ANSWER: It's because JDK8 defaults to the parallel GC, and JDK9+ to the G1 GC, and this explains all.

Proof

On an arm-chip mac, with Eclipse Temurin OpenJDK, both version 1.8 and 1.17, you get the following behaviour:

1.17 1.8
int ~50m 2000m*
long ~50m ~50m

*) This answer appears half a minute+ later, the explanation isn't that the 2 threads just get through the billion loops within the second timespan.

In other words, exactly as you describe.

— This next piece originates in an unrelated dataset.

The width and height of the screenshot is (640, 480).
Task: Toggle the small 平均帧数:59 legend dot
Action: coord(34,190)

Given that this is temurin, it's not 'amazon coretto' specifically that's at fault.

However, if I then run the int variant on 1.17, but with:

/Library/Java/JavaVirtualMachines/temurin-17.jdk/Contents/Home/bin/java -XX:+UseParallelGC SafePoint

It prints 2000m just like temurin-8 does (and after ~half a minute of chugging away at it).

This therefore fully explains the difference:

  • If you run this code with int and using the Parallel GC, you get 2000m (eventually; it takes a while, the threads finish before the print code happens).
  • Otherwise (you use the G1 GC, or you use long), you get ~50m; the 'print the number' code runs well before the threads finish.

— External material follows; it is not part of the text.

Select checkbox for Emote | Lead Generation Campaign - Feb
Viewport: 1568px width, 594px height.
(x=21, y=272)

If you don't explicitly choose which garbage collection impl you want, up to JDK8 you default to the parallel GC, starting with JDK9, you get the G1 collector (and perhaps on recent versions zgc or whatnot. Not the parallel collector, in any case).

It's therefore clearly not about how the JVM injects safepoints, and you can inspect this by asking the JVM to print you the machine code it is generating for you (many blogposts you can search the web for explain precisely how to do this and what to look for) - you'll find JDK17s do similar things as JDK8 in this regard.

No, instead, the Parallel GC blocks on hitting a safepoint in every thread, whereas the G1 collector does not, a much simpler explanation.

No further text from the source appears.